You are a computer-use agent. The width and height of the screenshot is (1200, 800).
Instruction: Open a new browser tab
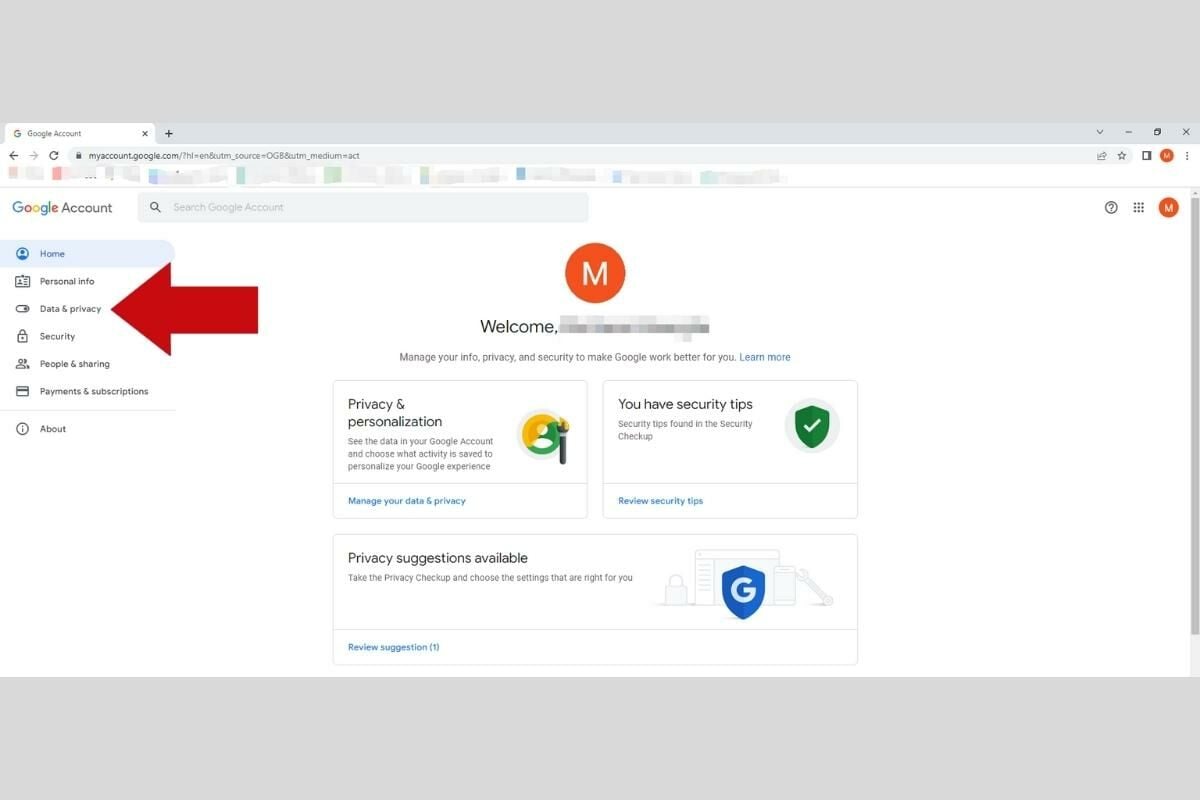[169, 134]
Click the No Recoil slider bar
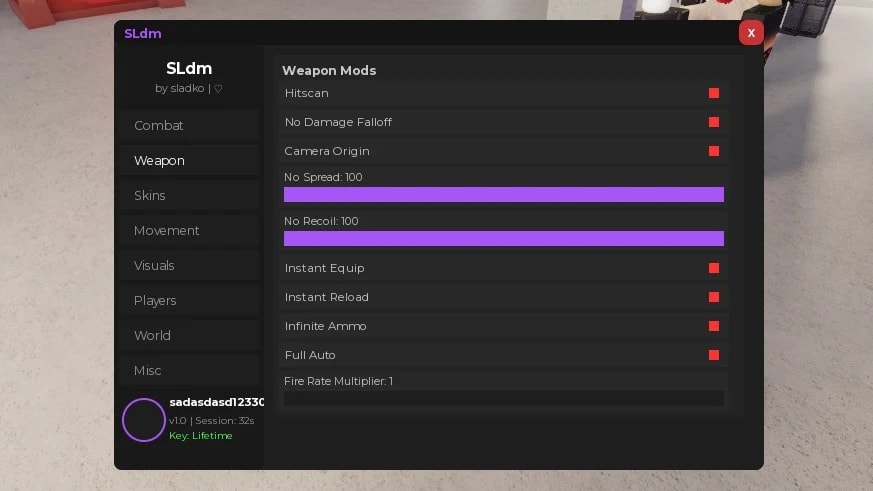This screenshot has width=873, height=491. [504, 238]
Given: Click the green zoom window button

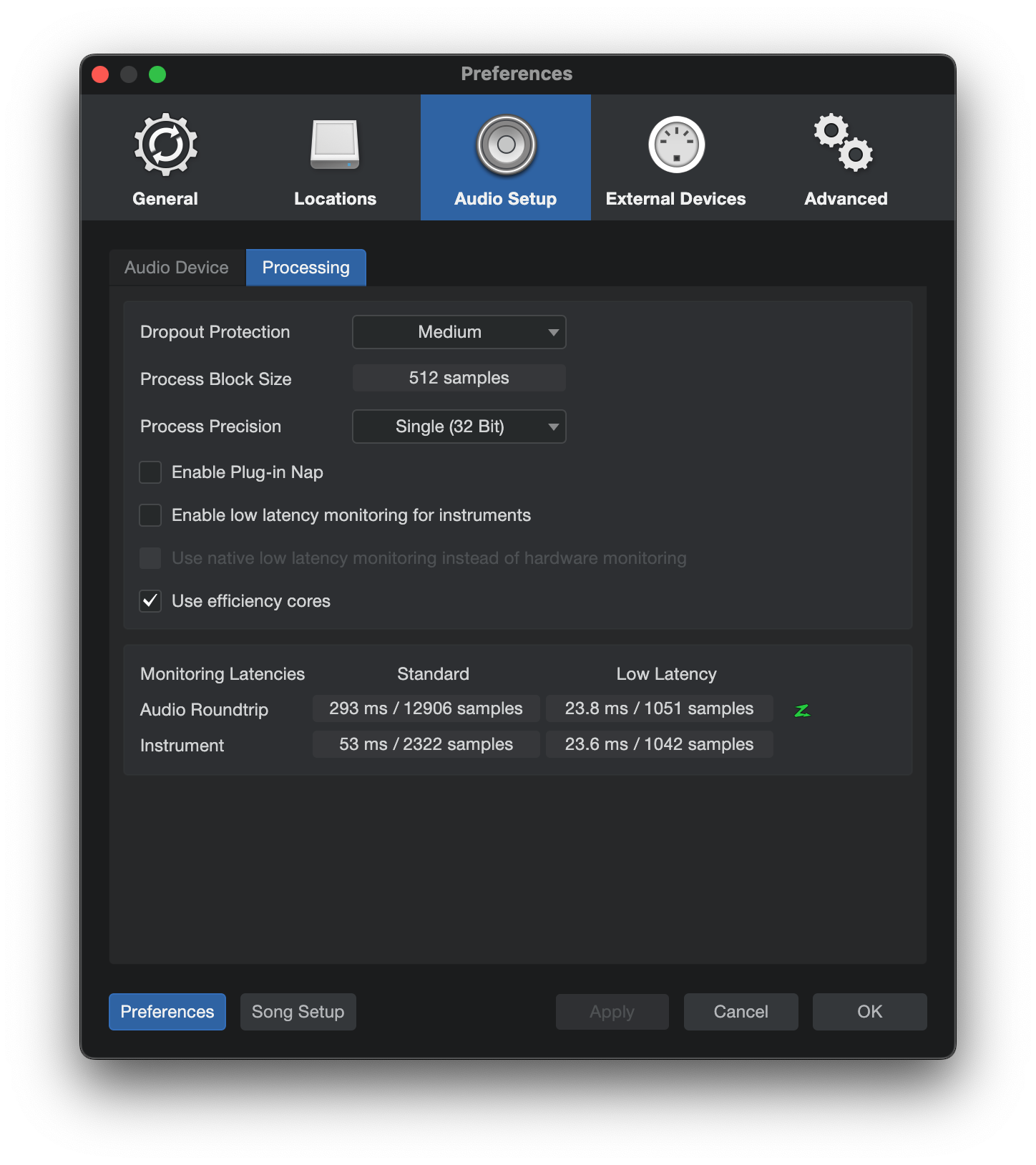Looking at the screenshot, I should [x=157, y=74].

━━━━━━━━━━

PROBLEM DESCRIPTION: Repeat the entries above exactly as written, but not their pictures.

RESULT:
You are a computer-use agent. The width and height of the screenshot is (1200, 800).
Instruction: Open a new browser tab
[169, 134]
Click the No Recoil slider bar
This screenshot has width=873, height=491. [504, 238]
Given: Click the green zoom window button

Looking at the screenshot, I should [x=157, y=74].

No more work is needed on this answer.